30 Mar 2017

LOOK UP: Washed Up Car-go

Look Up is a year-long programme of temporary artworks commissioned by Hull UK City of Culture 2017, specifically made for Hull’s public spaces and places, co-curated by Andrew Knight and Hazel Colquhoun.

Hull 2017 is co-commissioning a number of Look Up artworks in partnership with The Deep. Each artwork will be very different, and will take place within different seasons of the Hull 2017 programme. All have taken as their inspiration and starting point, the work, people and location of The Deep.

Washed Up Car-go, the first of these co-commissions at The Deep, has been created by artist Chris Dobrowolski, who studied at Hull School of Art and Design. It consists of three cars, each containing a small section of beach, placed in the car park of The Deep.
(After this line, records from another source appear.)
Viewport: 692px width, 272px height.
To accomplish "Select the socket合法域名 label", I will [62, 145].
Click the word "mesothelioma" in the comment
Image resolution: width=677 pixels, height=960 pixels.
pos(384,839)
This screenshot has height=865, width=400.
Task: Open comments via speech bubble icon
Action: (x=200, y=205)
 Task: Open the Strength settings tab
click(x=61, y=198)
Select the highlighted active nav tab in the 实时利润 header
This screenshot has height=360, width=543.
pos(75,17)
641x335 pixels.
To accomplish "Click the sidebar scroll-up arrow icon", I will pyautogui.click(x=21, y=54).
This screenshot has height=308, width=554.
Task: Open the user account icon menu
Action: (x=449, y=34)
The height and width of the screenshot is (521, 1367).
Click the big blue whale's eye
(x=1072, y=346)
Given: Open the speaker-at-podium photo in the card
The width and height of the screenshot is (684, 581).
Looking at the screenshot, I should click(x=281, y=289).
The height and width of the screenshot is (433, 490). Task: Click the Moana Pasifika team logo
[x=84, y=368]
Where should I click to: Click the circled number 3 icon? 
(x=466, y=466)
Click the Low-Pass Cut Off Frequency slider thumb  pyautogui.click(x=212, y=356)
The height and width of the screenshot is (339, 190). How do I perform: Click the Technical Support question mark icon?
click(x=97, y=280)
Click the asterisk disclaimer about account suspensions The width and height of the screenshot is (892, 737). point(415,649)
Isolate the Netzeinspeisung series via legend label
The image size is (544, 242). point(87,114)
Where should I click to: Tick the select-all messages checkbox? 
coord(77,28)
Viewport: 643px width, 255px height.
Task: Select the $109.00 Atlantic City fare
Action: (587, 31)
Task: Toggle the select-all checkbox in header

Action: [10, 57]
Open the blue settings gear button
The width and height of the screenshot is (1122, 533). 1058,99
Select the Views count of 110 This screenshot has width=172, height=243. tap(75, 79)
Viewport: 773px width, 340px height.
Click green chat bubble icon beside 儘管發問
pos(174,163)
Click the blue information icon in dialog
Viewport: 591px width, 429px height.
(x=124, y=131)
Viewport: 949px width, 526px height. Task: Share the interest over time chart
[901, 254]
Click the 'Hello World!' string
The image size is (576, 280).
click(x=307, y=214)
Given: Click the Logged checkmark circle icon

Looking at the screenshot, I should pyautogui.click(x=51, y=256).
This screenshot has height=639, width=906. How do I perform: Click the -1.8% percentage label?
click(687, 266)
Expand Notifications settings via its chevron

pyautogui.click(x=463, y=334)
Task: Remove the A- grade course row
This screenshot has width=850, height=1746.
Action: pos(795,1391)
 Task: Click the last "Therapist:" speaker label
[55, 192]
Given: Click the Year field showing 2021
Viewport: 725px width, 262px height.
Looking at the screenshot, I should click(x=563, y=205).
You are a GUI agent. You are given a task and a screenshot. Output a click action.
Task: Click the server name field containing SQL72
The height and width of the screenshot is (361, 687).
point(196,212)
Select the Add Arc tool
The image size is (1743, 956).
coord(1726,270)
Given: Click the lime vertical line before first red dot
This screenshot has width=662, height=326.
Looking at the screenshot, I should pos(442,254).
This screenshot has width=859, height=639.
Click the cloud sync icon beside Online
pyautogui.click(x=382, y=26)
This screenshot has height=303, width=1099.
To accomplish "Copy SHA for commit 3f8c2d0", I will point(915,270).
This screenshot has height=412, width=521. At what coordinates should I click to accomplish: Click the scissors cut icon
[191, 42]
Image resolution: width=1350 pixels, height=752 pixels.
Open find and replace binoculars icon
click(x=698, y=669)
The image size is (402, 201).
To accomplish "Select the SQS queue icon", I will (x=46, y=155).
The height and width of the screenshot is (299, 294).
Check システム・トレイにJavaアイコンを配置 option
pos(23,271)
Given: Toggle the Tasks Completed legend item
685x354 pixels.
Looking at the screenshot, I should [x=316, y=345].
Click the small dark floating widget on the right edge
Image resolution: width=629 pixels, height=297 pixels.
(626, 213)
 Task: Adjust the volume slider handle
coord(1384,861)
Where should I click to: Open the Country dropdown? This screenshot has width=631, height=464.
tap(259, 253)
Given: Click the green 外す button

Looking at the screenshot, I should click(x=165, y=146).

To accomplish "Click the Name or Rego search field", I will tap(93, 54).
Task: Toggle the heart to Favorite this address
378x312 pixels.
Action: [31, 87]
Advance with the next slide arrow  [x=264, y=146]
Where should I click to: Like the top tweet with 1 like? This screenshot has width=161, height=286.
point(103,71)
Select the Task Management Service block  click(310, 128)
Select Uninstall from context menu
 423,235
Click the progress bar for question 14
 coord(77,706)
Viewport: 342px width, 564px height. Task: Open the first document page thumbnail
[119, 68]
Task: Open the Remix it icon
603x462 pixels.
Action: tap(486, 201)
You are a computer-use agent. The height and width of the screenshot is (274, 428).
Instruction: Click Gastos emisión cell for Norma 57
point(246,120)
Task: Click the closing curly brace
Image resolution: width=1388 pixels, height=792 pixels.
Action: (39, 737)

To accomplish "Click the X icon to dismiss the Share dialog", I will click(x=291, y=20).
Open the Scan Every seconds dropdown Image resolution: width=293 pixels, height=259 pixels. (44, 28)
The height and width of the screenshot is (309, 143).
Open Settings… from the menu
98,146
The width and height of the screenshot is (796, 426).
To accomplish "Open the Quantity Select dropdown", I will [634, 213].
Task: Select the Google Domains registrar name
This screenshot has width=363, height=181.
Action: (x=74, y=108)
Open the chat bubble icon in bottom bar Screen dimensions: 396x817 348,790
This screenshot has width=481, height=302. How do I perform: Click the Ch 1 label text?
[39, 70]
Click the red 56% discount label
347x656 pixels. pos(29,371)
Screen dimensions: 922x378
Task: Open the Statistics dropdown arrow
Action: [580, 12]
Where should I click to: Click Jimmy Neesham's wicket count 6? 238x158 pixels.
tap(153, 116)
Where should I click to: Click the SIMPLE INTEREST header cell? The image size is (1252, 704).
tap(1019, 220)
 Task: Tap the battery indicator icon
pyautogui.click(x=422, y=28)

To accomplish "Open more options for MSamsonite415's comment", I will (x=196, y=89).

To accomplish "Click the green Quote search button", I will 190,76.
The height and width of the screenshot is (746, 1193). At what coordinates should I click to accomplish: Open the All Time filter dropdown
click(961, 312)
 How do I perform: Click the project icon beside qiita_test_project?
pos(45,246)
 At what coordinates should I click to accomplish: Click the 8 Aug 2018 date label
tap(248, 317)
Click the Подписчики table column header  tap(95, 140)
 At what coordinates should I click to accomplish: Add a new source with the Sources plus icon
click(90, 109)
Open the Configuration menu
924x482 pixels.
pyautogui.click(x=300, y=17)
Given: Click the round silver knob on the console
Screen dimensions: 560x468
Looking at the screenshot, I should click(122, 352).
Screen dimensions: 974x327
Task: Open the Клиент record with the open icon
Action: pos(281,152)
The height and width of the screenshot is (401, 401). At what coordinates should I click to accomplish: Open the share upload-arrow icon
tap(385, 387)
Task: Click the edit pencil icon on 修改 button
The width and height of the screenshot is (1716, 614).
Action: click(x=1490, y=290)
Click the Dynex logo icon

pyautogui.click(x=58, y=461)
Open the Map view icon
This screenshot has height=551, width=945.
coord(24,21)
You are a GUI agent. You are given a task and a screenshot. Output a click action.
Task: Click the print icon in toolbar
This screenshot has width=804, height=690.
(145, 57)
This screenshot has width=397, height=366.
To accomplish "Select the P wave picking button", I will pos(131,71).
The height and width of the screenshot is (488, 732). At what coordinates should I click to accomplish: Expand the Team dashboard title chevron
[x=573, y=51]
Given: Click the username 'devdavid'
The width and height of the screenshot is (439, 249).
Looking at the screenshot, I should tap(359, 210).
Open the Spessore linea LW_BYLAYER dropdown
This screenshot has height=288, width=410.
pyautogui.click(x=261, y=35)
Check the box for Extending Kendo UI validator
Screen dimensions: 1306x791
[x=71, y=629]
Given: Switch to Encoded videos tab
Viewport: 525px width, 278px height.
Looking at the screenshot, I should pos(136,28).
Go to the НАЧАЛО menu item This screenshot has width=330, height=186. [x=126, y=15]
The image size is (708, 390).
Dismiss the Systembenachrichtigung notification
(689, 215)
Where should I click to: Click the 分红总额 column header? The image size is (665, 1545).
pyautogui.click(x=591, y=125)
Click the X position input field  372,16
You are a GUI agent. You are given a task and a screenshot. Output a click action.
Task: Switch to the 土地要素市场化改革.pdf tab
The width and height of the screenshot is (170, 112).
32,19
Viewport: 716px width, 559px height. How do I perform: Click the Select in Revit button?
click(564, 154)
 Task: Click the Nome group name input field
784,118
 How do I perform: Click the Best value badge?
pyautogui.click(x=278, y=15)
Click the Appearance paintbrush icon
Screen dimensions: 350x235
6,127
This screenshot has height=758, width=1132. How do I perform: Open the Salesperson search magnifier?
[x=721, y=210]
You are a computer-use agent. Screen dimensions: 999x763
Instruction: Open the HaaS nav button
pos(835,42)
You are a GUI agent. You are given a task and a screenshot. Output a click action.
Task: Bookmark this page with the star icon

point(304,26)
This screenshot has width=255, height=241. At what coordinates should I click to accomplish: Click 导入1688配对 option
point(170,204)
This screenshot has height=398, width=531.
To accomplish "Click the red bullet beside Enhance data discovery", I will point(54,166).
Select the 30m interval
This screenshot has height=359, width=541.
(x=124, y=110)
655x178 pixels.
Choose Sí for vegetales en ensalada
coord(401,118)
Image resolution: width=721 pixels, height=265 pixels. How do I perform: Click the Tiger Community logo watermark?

With this work, Dobrowolski aims to highlight the disposable culture of mass consumption, recreating the high tide and line of debris and pollution washed ashore within these specially modified cars.

Featuring material gathered from the Humber and Holderness Peninsula, plastic marine animals and video projections as the core of his new installation, Dobrowolski revisits a common theme to his work in playing on the notion of real and unreal.

Washed Up Car-go looks at environmental concerns around plastics and our oceans, asking us to question the life cycle of a product once bought, used and disposed of.
While studying in Hull, Chris spent most of his time building different vehicles in which to escape Hull. He’s somehow come full circle, and for Hull 2017 offers up a piece that works with the fabric of Hull’s shoreline and touches on pollution, consumerism and the traditions of maritime art and is produced by Artsadmin.

Louise Kirby, Operations Manager from The Deep said, ‘We are delighted to launch the first of three installations which have been co-commissioned with Hull2017. Chris’s work is really inspiring and through this installation, we hope to further The Deep’s own message about plastic pollution and what you can do to combat this ever growing problem.’